▶ [Estratto del documento]:
○ ○ ○ ○

La sofferenza e la morte sono conseguenza e punizione per il peccatodisobbedienza. Ma Dio è capace di liberare dalla sofferenza (Esodo, Giudici, Salmi). Giobbe: non sempre la sofferenza è punizione per il peccato. I carmi del servo di Jahvè (Is 40-55): la sofferenza innocente e ingiusta può rientrare nel piano di Dio come strumento di redenzione. Dio può servirsi della sofferenza per salvare.

Per passare dal piano letterario alla realtà, bisogna arrivare a Gesù Cristo. In lui è Dio che soffre innocentemente e volontariamente per noi: con amore e obbedienza da figlio, Gesù fa della sua vita e della sua morte una “eucaristia”. Nel Getsemani Gesù sperimenta la tentazione di ritenere inutile la sua morte. Il suo grido sulla croce: “Dio mio, perché mi hai abbandonato?” riprende il grido di tutti coloro che soffrono e non sanno il perché. La preghiera “Padre, non però ciò che io voglio, ma ciò che vuoi tu” (Mc 14, 36) e le parole di Gesù in croce: “Padre, nelle tue mani consegno il mio spirito” (Lc 23, 46), cioè: “Padre nelle tue mani affido la mia vita”, esprimono il senso e la direzione che la sofferenza umana può e deve prendere: l’obbedienza filiale.

 

“Imparò l’obbedienza dalle cose che patì” (Eb 5, 8)

○ ○ ○ ○

▶ [Esercizi da svolgere]:
(1) Nell'estratto sulla sofferenza, quale grido di Gesù sulla croce riprende il grido di tutti coloro che soffrono e non sanno il perché?
(2) In base all'estratto sulla sofferenza, spiega perché per passare dal piano letterario alla realtà bisogna arrivare a Gesù Cristo.

▶ [Materiale fornito]:
○ ○ ○ ○

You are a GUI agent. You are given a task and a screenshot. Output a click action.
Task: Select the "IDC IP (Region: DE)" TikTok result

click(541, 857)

○ ○ ○ ○

▶ [Risposte attese]:
(1) «Dio mio, perché mi hai abbandonato?»

(2) Perché in Gesù Cristo è Dio stesso che soffre innocentemente e volontariamente per noi. Con amore e obbedienza da figlio, Gesù fa della sua vita e della sua morte una «eucaristia».